I also send a support request to SolarEdge. How to read the optimizer/panel values via Modbus over TCP. This is somewhere in the inverter, how else can they present it at the monitor website of your installation
return
{
--------------------------------------------------------------------------------
active = true,
--------------------------------------------------------------------------------
on =
{
timer = { 'every minute between 15 minutes before sunrise and 15 minutes after sunset' }
},
--------------------------------------------------------------------------------
data = {},
--------------------------------------------------------------------------------
execute = function(domoticz, triggeredItem)
LogDebug(domoticz, "--==[ Start ]==-----------------------------------")
-- Execute perl script
cmd = string.format("perl %s --numeric --meter=0 --port=%d %s", script, port, ip)
local f = io.popen(cmd, 'r')
local result = f:read('*a')
f:close()
-- Convert CSV result line into array
local fields = {}
for value in result:gmatch('([^,]+)') do
table.insert(fields, tonumber(value))
LogDebug(domoticz, fields)
end
And this is the result. The is something not OK with the read of the inverter I think.

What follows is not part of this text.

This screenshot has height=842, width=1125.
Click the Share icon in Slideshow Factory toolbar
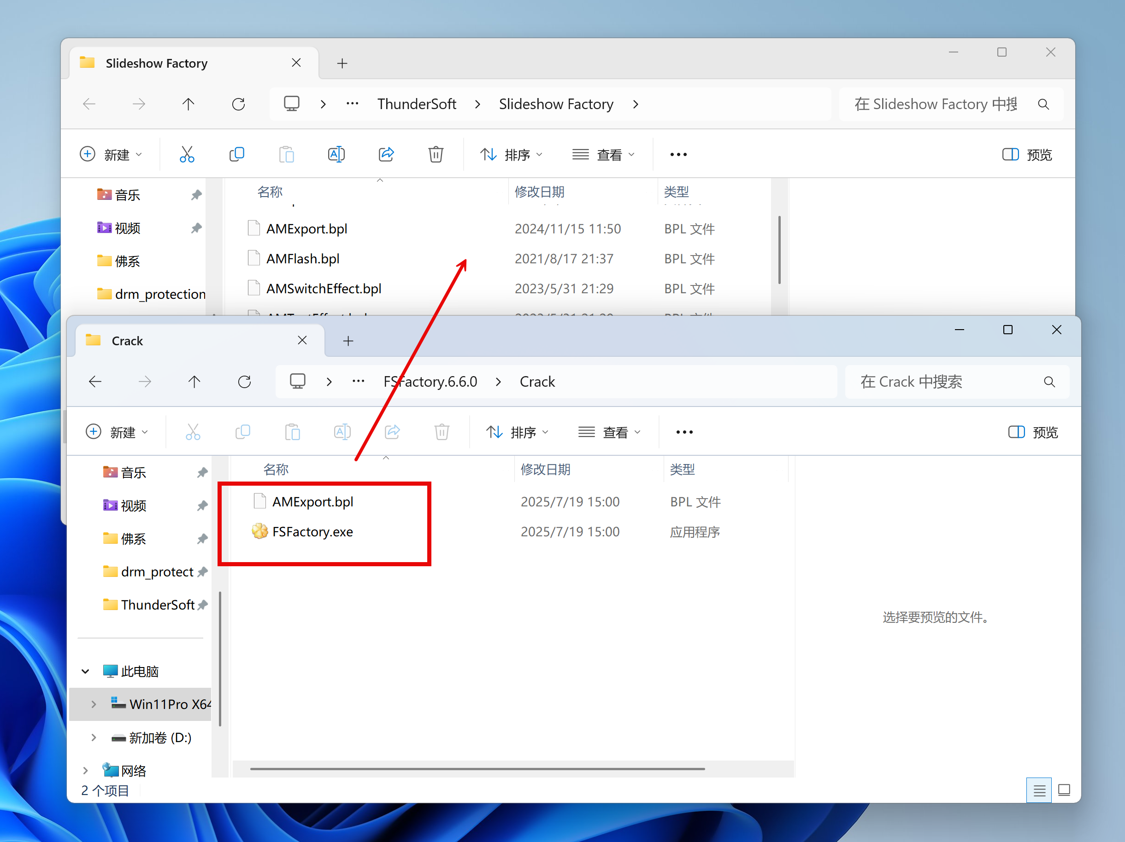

Please do exe from the commandline >python -V
2.7 might still be on your system.
And even in the online doc its not mentioned optimizers over Modbus
Yes, python 2.7 is still on my RPi. But there are no active python2.7 jobs running.
Don't know or it it save to remove python 2.7 and how.
On the other hand, I implemented the way Richard polls the inverter and convert the CSV output in one go. Skip the write / read to a file. The whole dzVents script is running in less than 0.5 sec. So why changing to the sunspec-ardexa solution.